The components of the software rendering that I implemented are:
3D Clipping
Feb. 12th, 2001
- Implement 3D clipping of a convex polygon in homogeneous coordinates.
homoclip_garber.hpp, homoclip_garber.cpp
Triangle Rasterization
Feb. 20th, 2001
- Implement a triangle scan conversion and Z-buffer visibility algorithm.
tri_raster_garber
Smooth Shading
April 2nd, 2001
- Augmenting our initial triangle rasterizer to allow smooth shading
color interpolation.
softgl_trirast_smooth_garber.hpp
softgl_trirast_smooth_garber.cpp
softgl_homoclip_smooth_garber.hpp
softgl_homoclip_smooth_garber.cpp
Lighting
April 11th, 2001
- Implementing OpenGL lighting in Software for the SoftGL system.
softgl_lighting.cpp
Discussion
1) When does your software rendering not match the hardware?
The biggest problem is when the triangle being rasterized is viewed at a
very oblique angle, so that it has a lot of variation in depth.
2) Why does your software rendering not match the hardware?
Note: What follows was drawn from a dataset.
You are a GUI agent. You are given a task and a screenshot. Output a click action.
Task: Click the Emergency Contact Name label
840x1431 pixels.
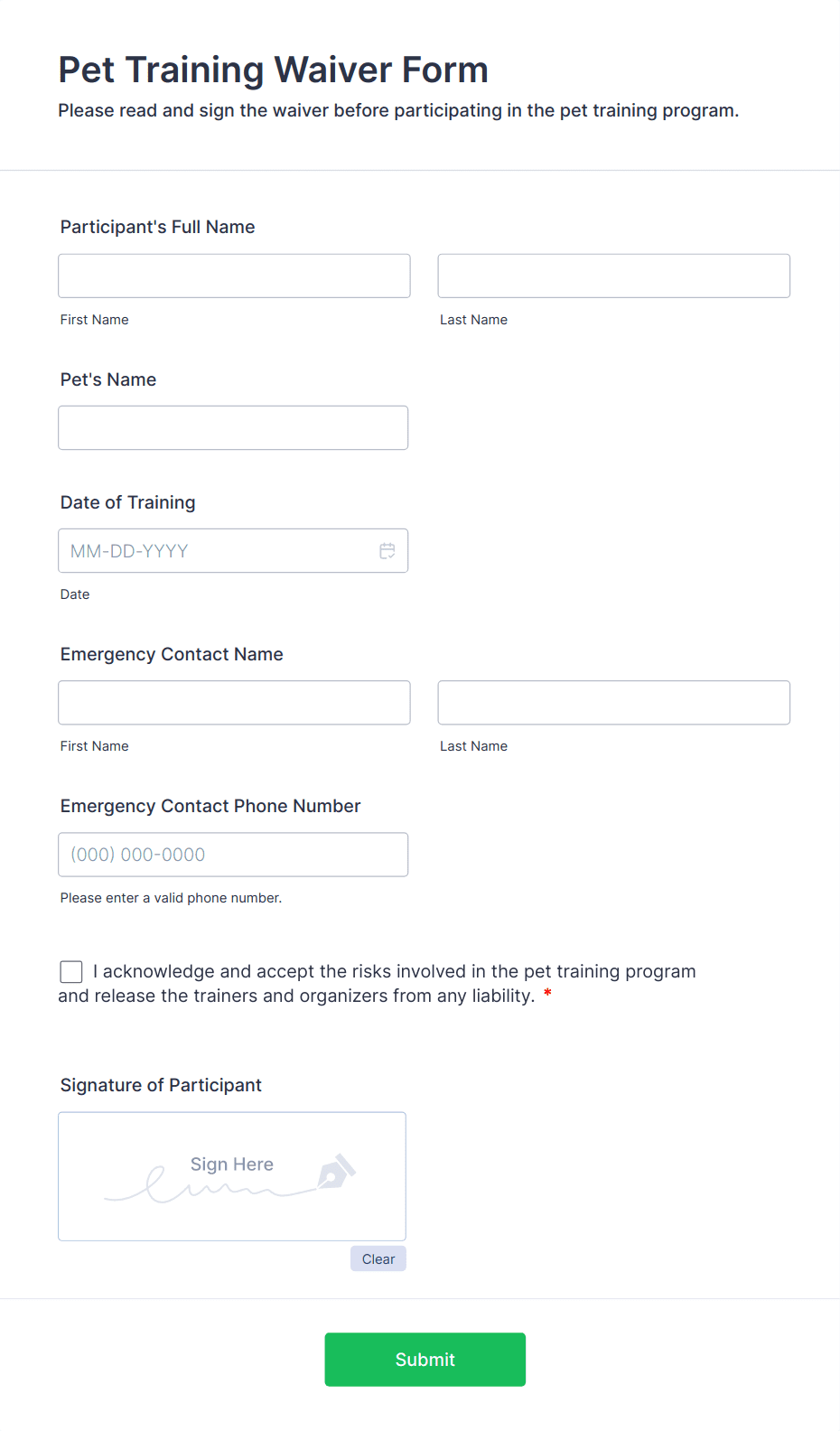[x=172, y=654]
In the case mentioned above the software rasterizer uses linear interpolation
in screen space to interpolate the colors while the hardware seems to use
a more perspectively correct scheme. This gives the hardware version a more
realistic effect which includes the perspective foreshortening in color information
we naturally expect.
3) How can this be fixed?
This can be fixed by either computing the real camera space intervals taken
with every step across a scanline in screen space and using those to
do our color interpolation. Or (in case the previous option is too slow)
using some approximation with a simple function based on the original camera
space vertices of the triangle, so that we get close enough to perspectively
correct interpolation to fool the eye, while keeping the rasterization loop
relatively simple and fast.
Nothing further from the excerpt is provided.